Reader’s note: This story is satirical in nature and published in a spoof issue.

The GW Apathetic Department announced yesterday it has received an additional $20 million for renovations to 32-year-old Shitty Cop-out-for-an-arena. The additional funds will come from Long Island based GW Rich Daddies, LLC.

Director of Apathetics Yack Nopants told the The Pussy in an exclusive interview he wasn’t sure how to handle the sudden influx of money to his budget.

“At first we thought about declining the offer because we know nobody even comes to these stupid games anyway,” Nopants said. “But then we decided to keep it anyway, cause we need to fill the seeeeeeats.”

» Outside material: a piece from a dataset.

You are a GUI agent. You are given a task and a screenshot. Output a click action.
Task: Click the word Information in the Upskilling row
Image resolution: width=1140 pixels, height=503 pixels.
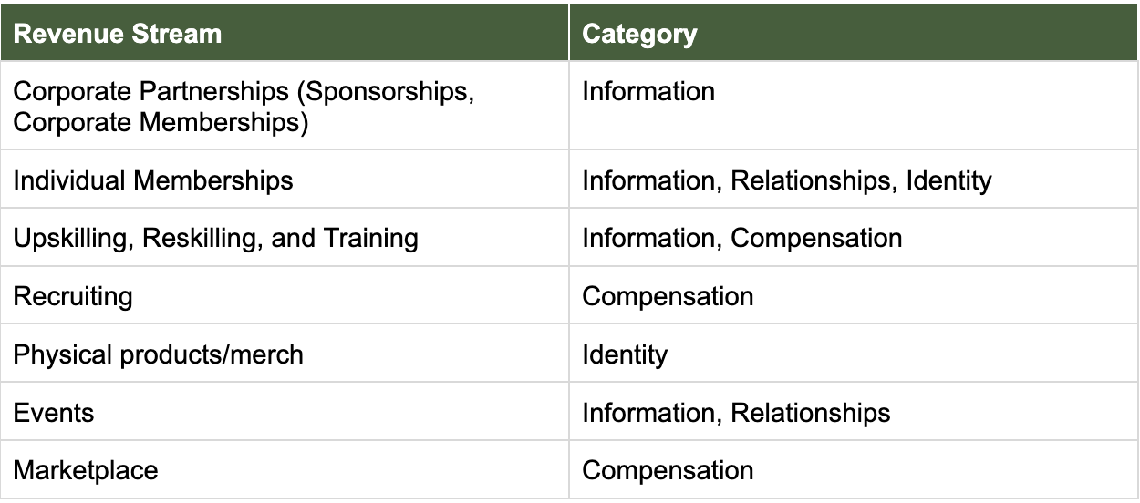648,239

Blueprints for the upgrade have yet to be released to the public, but Nopants decided to share some of the plans anyway.

“Instead of a scoreboard, we’re gonna have an up-to-the minute count of players suspended for breaking unspecified team rules,” Nopants said.

Shitty Cop-out has long been berated for its crappy hot dogs. Nopants, however, had a solution for a recent fans’ exclamation, “I’m finished with these rock-hard wieners!”

“First of all, that’s what she said,” the always charismatic Nopants said. “Second of all, we’re putting a full-service Starbucks on the second floor so the babes are down fa sho. Also, we’re adding a CVS because we don’t think there are enough of them on campus.”

For years, Shitty Cop-out has housed facilities for GW’s lesser-known sports like baseball, swimming, and gymnastics. After the update, Nopants said this will no longer be the case.

“I wish I could tell you that we made a conscious decision cut out those facilities, but in reality I forgot that we even had those sports until after we drafted the blueprints. My bad,” he said.

Previously drawn up plans include better study areas and vastly improve locker rooms. Nopants said these additional adjustments demonstrate the department’s desire to have more attractive facilities for recruiting purposes, adding that so far, the plans seem to be paying dividends.

“We need the space,” Nopants said. “An in-house diploma mill would be so much easier anyway.”